Selasa, 11 September 2012

Menyoal Desentralisasi Pendidikan


Dengan lahirnya UU Nomor 32 Tahun 2004 tentang Pemerintah Daerah sebagai pengganti  UU nomor 22 tahun 1999 telah menandai era baru pendidikan di Indonesia. Kebijakan tersebut mengubah manajemen pendidikan dari sentralisasi menjadi desentralisasi. Dengan perubahan ini, pemerintah daerah memiliki wewenang yang luas untuk mengembangkan pendidikan di wilayahnya. Kebijakan ini bertujuan agar masyarakat mendapatkan layanan pendidikan yang lebih baik.
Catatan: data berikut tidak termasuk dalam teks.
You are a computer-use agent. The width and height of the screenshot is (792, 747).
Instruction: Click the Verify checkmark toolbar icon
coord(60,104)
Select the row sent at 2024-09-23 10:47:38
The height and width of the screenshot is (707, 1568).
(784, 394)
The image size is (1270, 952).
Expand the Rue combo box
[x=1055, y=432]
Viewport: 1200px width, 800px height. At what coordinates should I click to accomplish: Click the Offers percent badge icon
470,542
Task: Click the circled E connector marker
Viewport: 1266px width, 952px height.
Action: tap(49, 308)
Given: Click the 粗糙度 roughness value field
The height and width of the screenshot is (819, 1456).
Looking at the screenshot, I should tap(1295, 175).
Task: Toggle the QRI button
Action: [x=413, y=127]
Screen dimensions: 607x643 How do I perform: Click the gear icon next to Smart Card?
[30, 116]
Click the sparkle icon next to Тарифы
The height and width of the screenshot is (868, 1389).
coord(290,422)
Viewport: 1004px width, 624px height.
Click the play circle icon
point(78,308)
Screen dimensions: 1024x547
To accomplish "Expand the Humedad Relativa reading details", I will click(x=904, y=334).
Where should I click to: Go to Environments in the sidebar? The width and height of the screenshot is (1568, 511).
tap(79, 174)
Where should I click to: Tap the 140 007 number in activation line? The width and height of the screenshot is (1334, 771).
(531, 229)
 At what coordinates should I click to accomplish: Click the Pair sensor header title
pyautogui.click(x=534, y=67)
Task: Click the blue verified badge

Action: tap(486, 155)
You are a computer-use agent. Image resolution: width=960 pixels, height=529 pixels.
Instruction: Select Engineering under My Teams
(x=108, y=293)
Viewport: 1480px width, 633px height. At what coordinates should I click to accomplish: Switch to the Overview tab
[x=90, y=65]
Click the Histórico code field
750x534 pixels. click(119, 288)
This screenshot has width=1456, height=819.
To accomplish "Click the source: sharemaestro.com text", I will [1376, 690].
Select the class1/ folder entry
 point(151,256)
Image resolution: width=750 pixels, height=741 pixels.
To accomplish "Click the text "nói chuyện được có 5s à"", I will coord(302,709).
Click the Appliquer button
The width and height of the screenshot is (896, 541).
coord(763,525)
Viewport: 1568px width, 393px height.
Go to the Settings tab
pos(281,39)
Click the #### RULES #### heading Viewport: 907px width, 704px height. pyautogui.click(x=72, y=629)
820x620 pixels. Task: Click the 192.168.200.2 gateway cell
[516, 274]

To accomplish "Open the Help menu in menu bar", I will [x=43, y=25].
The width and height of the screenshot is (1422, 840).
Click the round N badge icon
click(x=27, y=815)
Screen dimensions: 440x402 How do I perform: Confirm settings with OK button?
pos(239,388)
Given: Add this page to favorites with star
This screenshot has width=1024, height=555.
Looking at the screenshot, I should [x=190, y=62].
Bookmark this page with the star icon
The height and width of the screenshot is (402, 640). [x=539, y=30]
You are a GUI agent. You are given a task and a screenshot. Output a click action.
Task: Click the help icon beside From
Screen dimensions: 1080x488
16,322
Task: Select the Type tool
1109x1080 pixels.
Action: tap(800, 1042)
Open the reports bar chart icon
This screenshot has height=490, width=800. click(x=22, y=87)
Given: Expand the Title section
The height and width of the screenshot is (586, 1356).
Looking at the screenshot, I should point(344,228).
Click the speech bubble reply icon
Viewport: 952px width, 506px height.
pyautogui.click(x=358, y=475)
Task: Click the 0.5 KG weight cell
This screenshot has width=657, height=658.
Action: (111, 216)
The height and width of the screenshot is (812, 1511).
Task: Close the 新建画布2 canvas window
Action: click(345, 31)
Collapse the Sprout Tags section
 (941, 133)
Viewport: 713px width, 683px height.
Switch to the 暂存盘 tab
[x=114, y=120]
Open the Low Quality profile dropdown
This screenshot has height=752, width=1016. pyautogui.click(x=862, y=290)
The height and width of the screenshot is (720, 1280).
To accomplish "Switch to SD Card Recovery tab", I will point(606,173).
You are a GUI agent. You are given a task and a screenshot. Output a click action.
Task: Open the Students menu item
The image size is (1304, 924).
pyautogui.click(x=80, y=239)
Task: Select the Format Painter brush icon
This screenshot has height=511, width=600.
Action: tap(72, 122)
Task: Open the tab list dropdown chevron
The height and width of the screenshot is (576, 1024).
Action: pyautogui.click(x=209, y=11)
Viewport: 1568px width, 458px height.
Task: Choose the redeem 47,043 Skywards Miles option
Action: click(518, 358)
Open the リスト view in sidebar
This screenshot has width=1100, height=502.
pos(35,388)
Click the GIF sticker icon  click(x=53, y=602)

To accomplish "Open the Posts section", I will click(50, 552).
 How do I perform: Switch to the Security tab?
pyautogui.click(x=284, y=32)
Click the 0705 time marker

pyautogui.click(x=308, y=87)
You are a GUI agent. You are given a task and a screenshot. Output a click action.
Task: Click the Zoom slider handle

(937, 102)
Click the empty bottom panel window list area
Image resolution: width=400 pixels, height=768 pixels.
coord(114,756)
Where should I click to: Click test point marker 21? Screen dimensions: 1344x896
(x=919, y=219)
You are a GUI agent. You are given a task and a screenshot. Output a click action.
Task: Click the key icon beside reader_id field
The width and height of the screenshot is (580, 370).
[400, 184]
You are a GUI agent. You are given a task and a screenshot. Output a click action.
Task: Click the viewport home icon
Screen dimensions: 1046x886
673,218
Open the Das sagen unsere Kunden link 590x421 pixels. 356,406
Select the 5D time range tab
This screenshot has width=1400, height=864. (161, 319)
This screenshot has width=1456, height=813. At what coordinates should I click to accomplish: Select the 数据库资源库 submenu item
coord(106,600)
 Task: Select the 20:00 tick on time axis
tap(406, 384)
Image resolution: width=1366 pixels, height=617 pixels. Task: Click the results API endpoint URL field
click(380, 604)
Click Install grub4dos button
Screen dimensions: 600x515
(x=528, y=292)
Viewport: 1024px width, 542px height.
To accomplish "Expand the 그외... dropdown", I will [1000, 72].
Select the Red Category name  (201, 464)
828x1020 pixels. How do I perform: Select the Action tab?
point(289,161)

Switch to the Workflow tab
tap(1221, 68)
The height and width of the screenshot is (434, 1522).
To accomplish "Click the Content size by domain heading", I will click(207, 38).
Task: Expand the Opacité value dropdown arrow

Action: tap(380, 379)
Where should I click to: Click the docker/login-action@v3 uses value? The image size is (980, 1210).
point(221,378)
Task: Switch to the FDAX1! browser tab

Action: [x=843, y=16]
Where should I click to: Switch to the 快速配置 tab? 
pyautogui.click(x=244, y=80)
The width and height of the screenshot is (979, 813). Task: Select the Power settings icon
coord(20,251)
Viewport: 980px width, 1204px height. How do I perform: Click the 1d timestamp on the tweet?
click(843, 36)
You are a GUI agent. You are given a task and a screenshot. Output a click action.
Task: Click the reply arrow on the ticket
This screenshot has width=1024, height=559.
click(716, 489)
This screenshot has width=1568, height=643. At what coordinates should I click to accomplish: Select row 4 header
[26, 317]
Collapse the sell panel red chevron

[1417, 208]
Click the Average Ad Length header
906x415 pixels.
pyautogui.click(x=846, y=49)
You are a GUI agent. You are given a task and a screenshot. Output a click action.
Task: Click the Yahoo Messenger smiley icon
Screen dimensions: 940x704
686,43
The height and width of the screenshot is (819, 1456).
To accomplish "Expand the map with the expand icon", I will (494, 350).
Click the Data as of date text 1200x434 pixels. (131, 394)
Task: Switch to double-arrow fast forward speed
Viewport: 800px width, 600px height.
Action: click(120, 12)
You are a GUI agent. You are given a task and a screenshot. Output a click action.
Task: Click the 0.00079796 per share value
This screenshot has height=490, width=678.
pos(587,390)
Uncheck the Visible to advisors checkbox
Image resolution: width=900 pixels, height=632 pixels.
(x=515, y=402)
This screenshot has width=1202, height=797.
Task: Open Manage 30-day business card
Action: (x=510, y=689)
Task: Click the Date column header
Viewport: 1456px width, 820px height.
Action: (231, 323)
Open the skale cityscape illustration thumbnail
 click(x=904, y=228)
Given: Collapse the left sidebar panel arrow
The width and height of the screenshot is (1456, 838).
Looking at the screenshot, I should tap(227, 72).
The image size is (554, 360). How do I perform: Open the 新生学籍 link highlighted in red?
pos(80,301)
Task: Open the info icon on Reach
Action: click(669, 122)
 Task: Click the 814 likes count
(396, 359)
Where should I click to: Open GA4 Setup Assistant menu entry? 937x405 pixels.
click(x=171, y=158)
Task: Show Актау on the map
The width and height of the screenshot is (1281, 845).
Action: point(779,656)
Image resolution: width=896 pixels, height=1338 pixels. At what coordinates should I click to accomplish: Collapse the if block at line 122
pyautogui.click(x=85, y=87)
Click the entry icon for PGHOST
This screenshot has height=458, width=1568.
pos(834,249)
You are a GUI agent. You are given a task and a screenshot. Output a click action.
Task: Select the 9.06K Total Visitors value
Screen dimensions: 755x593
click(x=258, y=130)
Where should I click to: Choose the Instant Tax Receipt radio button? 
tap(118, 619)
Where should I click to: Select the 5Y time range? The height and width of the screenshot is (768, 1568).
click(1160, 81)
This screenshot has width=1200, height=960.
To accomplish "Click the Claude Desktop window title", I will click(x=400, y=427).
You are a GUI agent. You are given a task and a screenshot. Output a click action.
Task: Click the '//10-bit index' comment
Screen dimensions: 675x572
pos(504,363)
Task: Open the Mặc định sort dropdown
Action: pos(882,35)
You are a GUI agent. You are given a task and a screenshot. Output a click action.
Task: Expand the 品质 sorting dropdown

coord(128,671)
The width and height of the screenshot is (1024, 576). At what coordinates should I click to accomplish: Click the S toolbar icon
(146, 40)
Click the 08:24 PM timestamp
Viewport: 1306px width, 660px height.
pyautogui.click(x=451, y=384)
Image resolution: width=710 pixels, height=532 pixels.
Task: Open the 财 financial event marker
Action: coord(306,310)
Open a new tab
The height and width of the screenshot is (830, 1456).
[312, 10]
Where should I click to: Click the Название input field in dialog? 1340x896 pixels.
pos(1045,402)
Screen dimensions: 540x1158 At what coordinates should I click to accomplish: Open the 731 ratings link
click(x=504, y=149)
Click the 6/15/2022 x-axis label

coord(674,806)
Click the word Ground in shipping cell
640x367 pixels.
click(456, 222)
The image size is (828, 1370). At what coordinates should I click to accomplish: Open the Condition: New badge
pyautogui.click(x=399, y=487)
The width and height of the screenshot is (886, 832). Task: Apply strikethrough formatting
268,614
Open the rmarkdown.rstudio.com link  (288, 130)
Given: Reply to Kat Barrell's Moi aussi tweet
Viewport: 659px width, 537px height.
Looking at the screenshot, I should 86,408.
Desentralisasi pendidikan telah membawa angin segar dan harapan bagi masyarakat. Banyak yang berkeyakinan desentralisasi pendidikan akan berdampak pada kemajuan pendidikan. Dampak positif yang dapat diperoleh dari desentralisasi pendidikan antara lain efisiensi biaya, efisiensi birokrasi, pemerataan pendidikan, dan peningkatan partisipasi masyarakat. Hal ini menjadi alasan mengapa pemerintah menerapkan desentralisasi pendidikan.
Namun, kenyataannya penerapan desentralisasi pendidikan justru menimbulkan berbagai masalah. Paling tidak ada empat masalah yang paling mendasar yaitu terkait peraturan, persepsi, birokrasi, dan koordinasi (Rasyo, 2005).
Pertama, berbagai peraturan mengenai desentralisasi pendidikan masih belum baik. Masih banyak hal yang belum tercakup dalam aturan-aturan tersebut. Salah satunya terkait dengan partisipasi masyarakat dalam pendidikan.  Ketidakjelasan regulasi yang mengatur hal ini menjadi celah. Banyak oknum yang memanfaatkannya untuk melakukan privatisasi pendidikan. Tentu saja tujuannya untuk meraup keuntungan sebesar-besarnya. Konsep partisipasi masyarakat dipahami serampangan. Bagi mereka, biaya penyelenggaraan pendidikan menjadi beban masyarakat.  Jika peraturannya saja seperti ini, sudah dapat dipastikan pelaksanaan desentralisasi pendidikan tidak akan berhasil.    
Kedua, pemahaman dan komitmen yang sama untuk mereformasi manajemen pendidikan belum terbangun. Baik antar pemerintah daerah maupun berbagai unsur di dalamnya masih memiliki pandangan yang berbeda. Misalnya, masih ada pihak yang begog dengan gaya manajemen sentralistik walaupun kebijakan desentralisasi sudah berlaku. Mereka cenderung tidak siap untuk beranjak ke kebijakan baru yang mengharuskan mereka lebih proaktif. Kebijakan sentralisasi telah membuat mereka terlalu nyaman. Mereka tinggal menunggu instruksi dan menerima semuanya dari pemerintah pusat. Dengan kondisi seperti itu, upaya penerapan desentralisasi akan terhambat. Akibatnya, kemajuan pendidikan yang diharapkan akan semakin jauh.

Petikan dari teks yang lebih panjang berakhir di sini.